(STATED GOAL): Keep writing the breakfast buffet review below, starting right after its last line, "A La Carte Menu - July 2016."

(EXTRACT):

★ ★ ★ ★

Honestly, I think that even if I didn't like the eggs, I would have liked the experience of ordering them enough to be happy.  But the result, as un-pretty as it was, was delicious.

I actually ordered "one egg over medium", but, she made two.  Given that I was planning only one day at the buffet, and had a second plate with multiple baked goods, a waffle, a pile of whipped cream, and fruit, I really didn't want two.  But then I tasted the creation, and, well, it was too good not to finish.

The eggs were exactly as I wanted.  The whites didn't get too rubbery, but were just a bit crispy on the edges.  The yolks had some ooze to them, but were certainly set.  Excellent.  (Egg-cellent?) The veggies were also perfectly cooked, and well seasoned.  And the cheese, although slightly under-melted when handed over to me, was fully melted by the time I got to my table.

The eggs were really egg-cellent, and were the first time in recent memory that I've actually enjoyed eggs.  But, this was certainly not a healthy item, even though I did have the veggies.  She used a very generous amount of oil on the veggies and eggs, and, there was a LOT of cheese.  It felt very heavy, although, delicious.
Eggs Over Medium, Mushrooms, Spinach, Caramelized Onions. (Missing CHEESE!)
After my egg success on the first day, on my final day, I ordered nearly the same thing as I did on the first, only this time, I added caramelized onions too.  And I got it to go.

Clearly, takeaway presentation isn't anything to write home about, but, wow, it looked really bad.  Also, um, seriously oily.  Do you see the pools of oil in here?  I'm not sure what went wrong, because it was my same wonderful egg cook as the first day.

The veggies were just too oily to really enjoy.  Spinach absolutely soaked in oil is not enjoyable.  The onions were super flavorful though, and sweet.  I'd certainly go for the spinach, onion, mushroom combo again.

The eggs were nicely done, perfectly over-medium as I requested.  I liked the egg parts, when I could extract them from the oily puddle.

Besides the oil though, there was another problem.  Where was my cheese?  Doh.  She forgot my cheese, which really made a difference last time.

So, nicely cooked eggs, but the veggies were ruined by oil, and the cheese was missing.  Sadness.

A La Carte

A La Carte Menu - July 2016.

★ ★ ★ ★

(RECORDS PROVIDED):

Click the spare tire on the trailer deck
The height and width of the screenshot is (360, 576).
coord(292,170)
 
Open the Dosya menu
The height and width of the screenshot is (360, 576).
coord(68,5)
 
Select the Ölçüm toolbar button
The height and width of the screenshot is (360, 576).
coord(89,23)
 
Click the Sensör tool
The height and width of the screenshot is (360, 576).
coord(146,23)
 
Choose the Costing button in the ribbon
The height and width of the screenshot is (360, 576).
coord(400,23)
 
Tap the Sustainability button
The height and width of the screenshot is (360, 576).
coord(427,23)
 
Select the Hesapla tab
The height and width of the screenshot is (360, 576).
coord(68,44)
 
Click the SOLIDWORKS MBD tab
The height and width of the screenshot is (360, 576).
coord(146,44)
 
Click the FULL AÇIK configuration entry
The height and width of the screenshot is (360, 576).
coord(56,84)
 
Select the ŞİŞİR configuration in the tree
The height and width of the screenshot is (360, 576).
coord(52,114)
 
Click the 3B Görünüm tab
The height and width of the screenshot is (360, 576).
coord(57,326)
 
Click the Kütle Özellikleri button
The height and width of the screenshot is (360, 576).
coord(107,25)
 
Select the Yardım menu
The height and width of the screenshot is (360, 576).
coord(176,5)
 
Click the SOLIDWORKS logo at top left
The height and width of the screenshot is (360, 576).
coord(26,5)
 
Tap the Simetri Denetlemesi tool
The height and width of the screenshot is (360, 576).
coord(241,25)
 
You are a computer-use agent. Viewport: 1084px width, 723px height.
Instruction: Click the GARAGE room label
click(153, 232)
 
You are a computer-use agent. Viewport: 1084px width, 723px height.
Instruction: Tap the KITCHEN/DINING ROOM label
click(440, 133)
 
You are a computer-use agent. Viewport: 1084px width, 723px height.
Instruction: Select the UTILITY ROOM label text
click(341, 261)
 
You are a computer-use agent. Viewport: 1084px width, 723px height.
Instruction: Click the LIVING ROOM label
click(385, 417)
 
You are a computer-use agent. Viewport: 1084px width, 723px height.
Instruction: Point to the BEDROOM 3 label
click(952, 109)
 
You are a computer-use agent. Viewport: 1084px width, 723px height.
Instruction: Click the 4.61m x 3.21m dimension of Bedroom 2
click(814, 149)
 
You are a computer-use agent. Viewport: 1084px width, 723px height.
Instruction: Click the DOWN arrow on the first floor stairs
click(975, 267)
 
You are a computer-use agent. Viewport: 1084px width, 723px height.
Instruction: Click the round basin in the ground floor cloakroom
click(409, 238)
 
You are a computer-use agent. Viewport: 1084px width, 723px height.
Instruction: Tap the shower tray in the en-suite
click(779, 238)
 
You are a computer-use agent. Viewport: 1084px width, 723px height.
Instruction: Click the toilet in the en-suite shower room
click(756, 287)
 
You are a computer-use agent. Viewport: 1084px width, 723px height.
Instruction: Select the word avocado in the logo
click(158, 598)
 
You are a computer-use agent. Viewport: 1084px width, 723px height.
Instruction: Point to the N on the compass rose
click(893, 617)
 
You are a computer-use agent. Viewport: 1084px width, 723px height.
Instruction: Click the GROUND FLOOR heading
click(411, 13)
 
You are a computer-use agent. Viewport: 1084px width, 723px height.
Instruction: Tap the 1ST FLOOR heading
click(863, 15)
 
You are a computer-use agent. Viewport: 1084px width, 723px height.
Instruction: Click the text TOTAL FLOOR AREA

★ ★ ★ ★

(FINAL ANSWER):
The a la carte breakfast menu is broken into three rather strange categories: Regional, Comfort, and Alternatives.   Those names all sound fairly normal, but, they didn't seem quite accurate to describe what was on the sections.

For example, "Regional" included Cranberry Pecan French Toast, which I guess highlights Cape Cod Cranberries, and a Maine Lobster Benedict, featuring well, Maine lobster, but what about the Classic Eggs Benedict?  Nothing really regional about that.  This section also seemed like it hadn't been updated with the seasons.  The aforementioned french toast was cranberry french toast, with apple chutney on top.  Doesn't that scream fall or even winter to you?  The waffle was a pumpkin waffle, with cranberry chutney.  Again, fall flavors.  I also found the "New England Breakfast Wrap" rather amusing, as it was filled with eggs, potatoes, Portuguese sausage, avocado, sweet onion, and Vermont cheddar.  Besides the cheddar, uh, what is New England about that?  Certainly not the Portuguese sausage or the likely-California-grown avocado.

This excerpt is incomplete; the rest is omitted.